Simon joins them. As he settles on a bar stool he pats his brother on the back.
“Business call?” Ralf says.
“Sort of.”
“Now that we’ve heard all about Francisco’s history, how about you tell us what your business is over there at the tavern,” Ralf says.
“All right,” Simon says with a sigh. “I knew I’d have to sooner or later.” He tells his brother about the handwritten message he got from Don Paquito three years ago, when Simon was working at a brokerage in St. Louis. “I didn’t have any idea who he was,” Simon says. “He offered me a lot of money.” They met at the deserted Santa Teresa Golf Club. Simon recognized his father immediately. It was just a grayer version of the face that appeared over his bed when he was a child, waking him up to kiss him good night, talk
ing to him in Spanish and smelling of rum. “Same guy,” he says, taking a sip of his club soda. “He even did the same trick with his eyebrow. Have you noticed that?”
Ralf nods.
Francisco convinced him, Simon continues, that he wasn’t the monster he was made out to be, that he didn’t have a harem and tigers and a full stable of killers on call. “He gave me the same talk he gave you about journalism and truth in the boost. He told me he had a problem. He had a business that was growing too fast for him to handle. He had to figure out how to deal with all the revenue pouring in.”
“It couldn’t be that much,” Ralf says. “Three hundred thousand people times, what?” He quickly gives up pushing any arithmetic through his wild brain, already addled by tequila. He takes another sip of the margarita.

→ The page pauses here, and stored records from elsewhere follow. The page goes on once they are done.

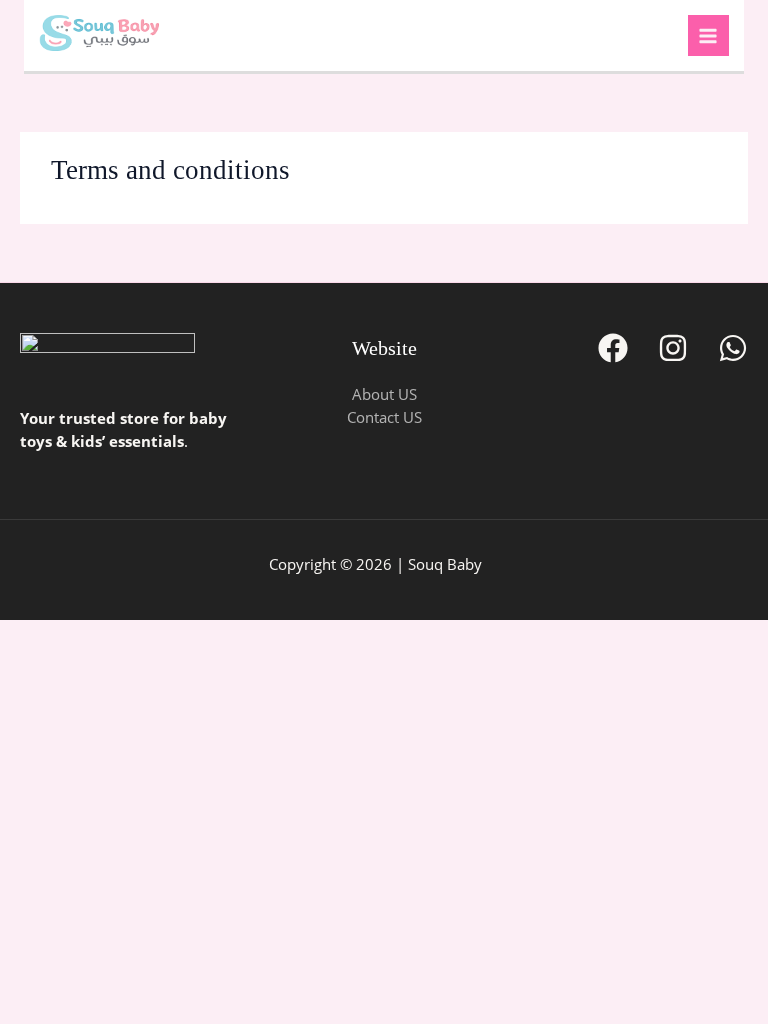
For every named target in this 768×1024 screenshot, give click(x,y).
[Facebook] (613, 348)
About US (384, 394)
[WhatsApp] (733, 348)
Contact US (384, 417)
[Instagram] (673, 348)
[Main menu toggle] (709, 36)
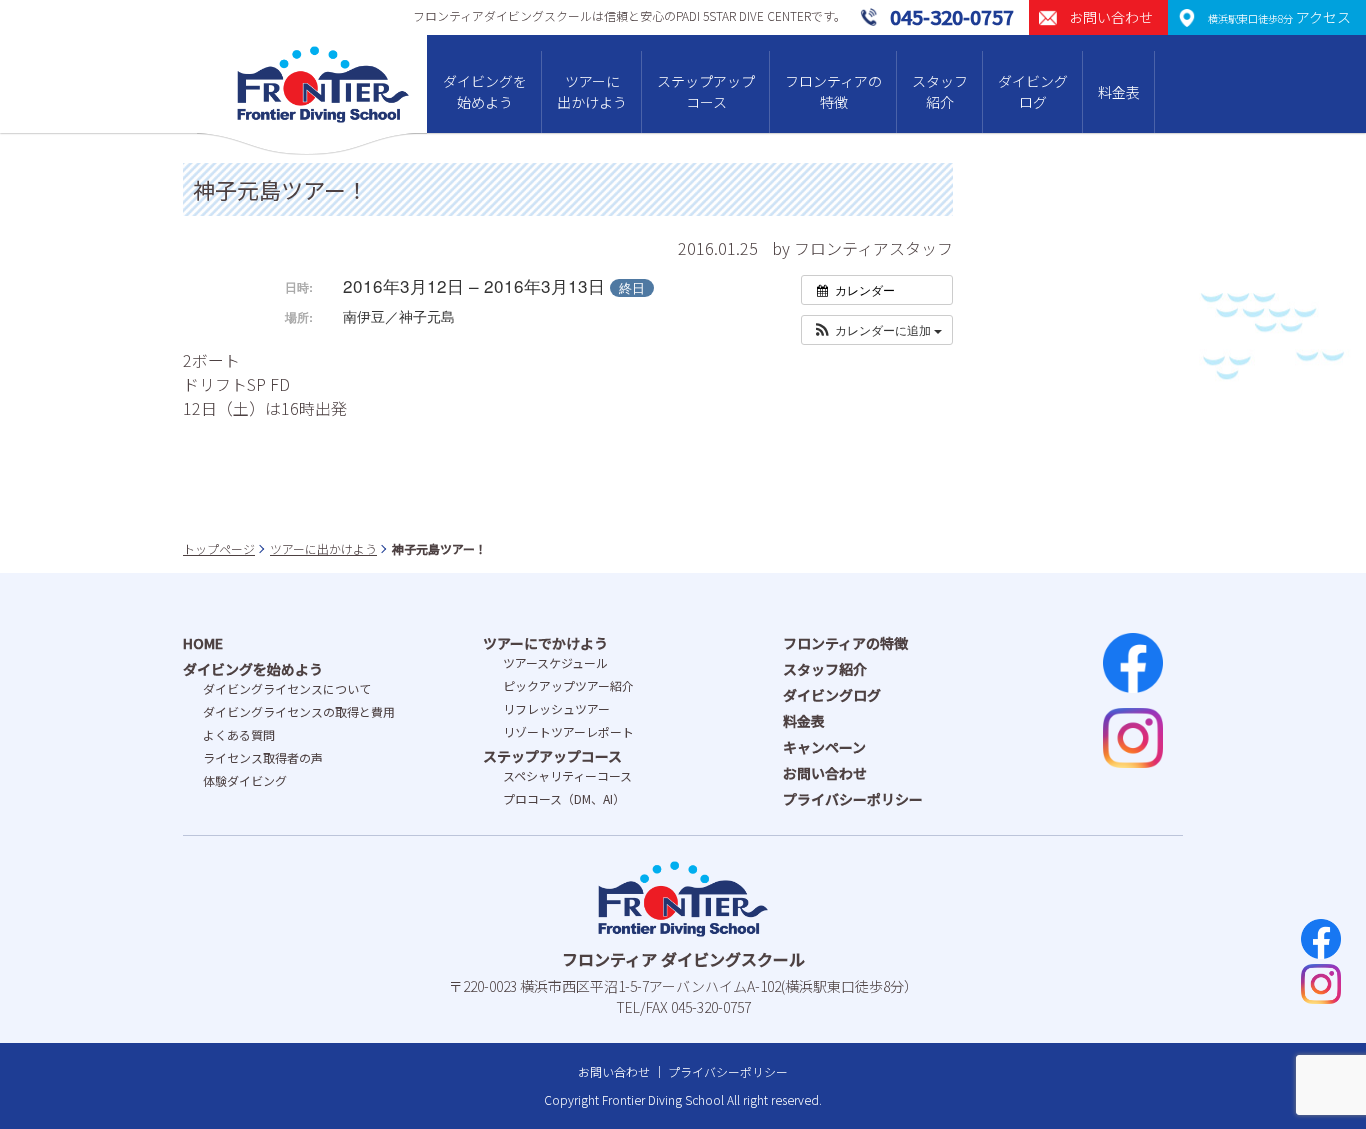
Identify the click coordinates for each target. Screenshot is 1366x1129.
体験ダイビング (245, 780)
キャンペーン (824, 747)
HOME (203, 643)
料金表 (1119, 92)
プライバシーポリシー (853, 799)
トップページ (219, 548)
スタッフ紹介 (940, 91)
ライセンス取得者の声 (263, 757)
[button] (877, 330)
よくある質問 (239, 734)
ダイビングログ (1033, 91)
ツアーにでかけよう (545, 643)
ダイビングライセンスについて (287, 688)
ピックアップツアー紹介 (568, 685)
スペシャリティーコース (567, 775)
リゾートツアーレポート (568, 731)
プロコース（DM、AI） (564, 798)
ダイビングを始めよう (485, 91)
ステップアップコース (706, 91)
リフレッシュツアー (556, 708)
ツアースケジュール (555, 662)
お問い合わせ (825, 773)
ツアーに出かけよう (592, 91)
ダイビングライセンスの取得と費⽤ (299, 711)
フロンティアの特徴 (833, 91)
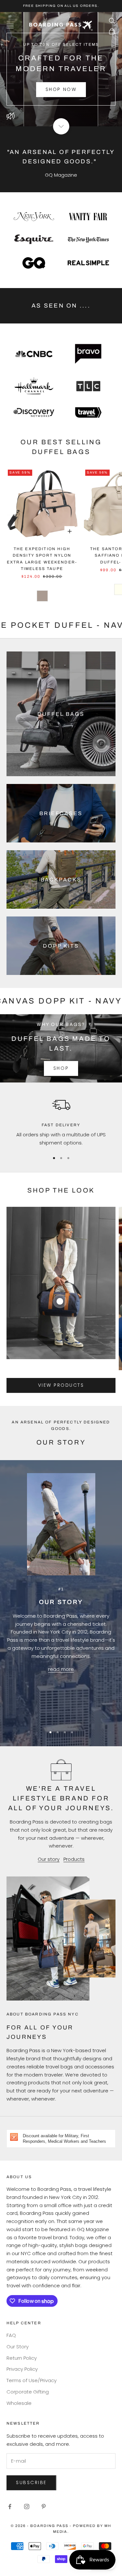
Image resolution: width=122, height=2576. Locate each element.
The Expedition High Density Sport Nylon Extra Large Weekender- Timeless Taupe (42, 559)
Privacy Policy (22, 2369)
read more (61, 1669)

“You have no idea,” Simon says. “How much are you making in your job in Washington?”
“Four million a year,” Ralf says, shrugging. “Government work.” He takes another sip of the drink.
“Well, if you wanted to subscribe to The Tribune, five days a week, fifty weeks a year, it would cost you three months’ wages, before taxes.”
“Get off it!”
“A million a year,” Simon says, nodding. “He has about a hundred journalists on payroll and sizable distribution costs. But compared to the revenue, it’s nothing. Of course he spends almost nothing on technology. About ninety percent of the money that comes in is pure profit.”
Simon goes on to describe in great detail how he and Chui run what amounts to a brokerage out of the tavern, and how they juggle Francisco’s billions in accounts all over the world. He mentions exotic financial instruments and associates he works with in Shanghai, Montevideo, and Zurich.